Saturday, January 27, 2024

A5E Play Report, Part 3

Ah, the Nerrath campaign, the D&D 4E "default setting" that felt like more of an example of a starting area that every player wanted to see fleshed out as an entire game world. This was part of 4E's "rebel nature," and people loved this since it wasn't Greyhawk, the Realms, Dark Sun, or anything else we have seen before. The game had a lot of things we never saw before, such as elevating tieflings, dragonkin, and eladrin as core rulebook races. The world was new, the planar cosmology was new, some of the gods were new, and the world's model felt more interesting than we had in 20 years of 3 and 3.5E.

Then, 5E comes along and quietly rolls back many of the changes. Back in the cave with you! I get why; 4E's design was horribly broken, and everyone in this uni-class acted and worked exactly the same. The entire experience was MMO-ized. It felt like a card game in book form. High-level play was a disaster. The game needed a reset and back-to-basics to survive.

But we loved this little place like it was home. We built a world around it that was our own.

When we tried to create 5E characters to fill this world back in 2014, when 5E came out, the characters felt lacking. Something was missing. We never replaced 4E with 5E and put the game aside as "meh" compared to other things we were interested in.

Ten years later, I designed some of my NPCs from our game using the A5E rules, and what a difference a solid core design makes. A5E tightly links your character to the world unless you choose a more nomadic background and happen to wander into this area. Otherwise, if you say I am in a trades guild, the game asks you, "What guild? Who do you know? What connection do you have?" In every case, you must answer specific questions about the world that tie your character to it.

We had a character, a female tiefling town guard from Winterhaven, and in 4E she was what she was - tiefling fighter. In A5E, she had this background where she still had some of the responsibilities of that background in the sandbox. She could get called upon to serve if the town were in danger. The guards could ask her to investigate mysterious caravan attacks on the north road. If a killer were on the loose in Winterhaven, she could be asked to bring her friends in to solve the mystery. And if she did enough for the town, she could have skilled retainers, a 4-person squad, assigned to her permanently. This is great if the party were on a long trip and needed a small group of trusted, trained guards to guard their camp, look after their treasure, and watch over them while they rest.

She went from bland to fabulous.

I don't get that in D&D or 5E.

I get all this for every background in A5E by default.

One of the problems many adventures have is the "wandering adventurer" mentality. They are written from the standpoint of "you wander into town," and it feels like such a tired cliche. I love my sandbox settings and a system that forces me to say this person came from that place and knows these people. You can tweak this relationship to your liking, so if you want to be more of an outcast - that is your choice. But you will still have to say who threw you out and why.

I could run a fantastic Nerrath campaign with A5E. The one I wished we could have run. Nobles could have been linked to Eladrin families looking to restore their manors in the Moon Hills.

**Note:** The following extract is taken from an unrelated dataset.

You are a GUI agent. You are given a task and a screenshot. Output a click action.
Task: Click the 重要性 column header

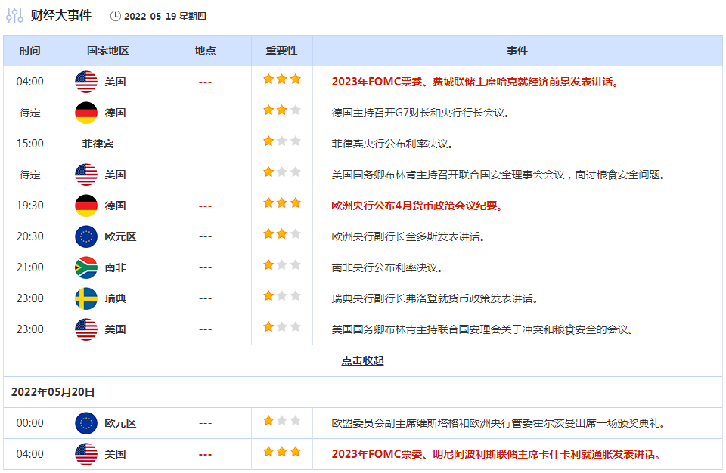click(x=281, y=51)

Traders would have contacts in every town. Guards would be linked to actual towns and NPCs. Members of different guilds would have NPCs and guild houses to visit and deal with. Entertainers could make names for themselves and earn a living in different towns. Clerics could perform religious ceremonies at temples in exchange for room and board.

As the PCs level, the importance of their groups and circles grows. The cleric is brought to a council of faith for a larger area. The guild invites the player to a regional meeting to discuss significant issues. The guard becomes an officer and is sent to the local monarch to represent the area in significant security issues.

The PCs would still be adventurers and free to go where they wish, but having a world to fall back on helps. This world can also be a source of adventure hooks and opportunities. The PCs are part of the world, and the world is a part of the PC's experience.

My adventures are mostly "you wander into town," which limits my options. Most 5E adventures are written like this so they can "drop-in" anywhere. Even if I use these, I would like to establish a "home area" and "why the PCs are here together."

I would do that work before I ran the adventure; even though they could be a hundred miles away from home, the questions of "where do they come from" and "why are they there?" must be answered.

Starting with a more robust sandbox helps like some of the classic OSR mega-dungeons converted to 5E that come with starting towns. These have NPCs you can use during character creation, where you can point to someone and say, "I worked for him, or she was my guild master." That makes for a great game; you are tied into the setting, and your motivations are clear and personal.

D&D suffers from a plague of "the adventurer class" like they were a caste middle class between peasants and royalty. They assume these people have no connections to the world and just exist as a wandering group of thrill seekers. This feels like the people who go to Burning Man and other festivals, one after the other, and you wonder if these people have real jobs and real lives.

And every adventure is written for them. "The wandering band of adventurers stumbles upon..." is now equivalent to "it was a dark and stormy night." It is a lazy cliche, tired, and invites the players to care less about the world and adventure since another one will be waiting for them just down the road a little.

I love the concept of a system that forces a tighter connection to the game world. You could house rule in "I am a wandering X," but that should be the outlier, not the norm.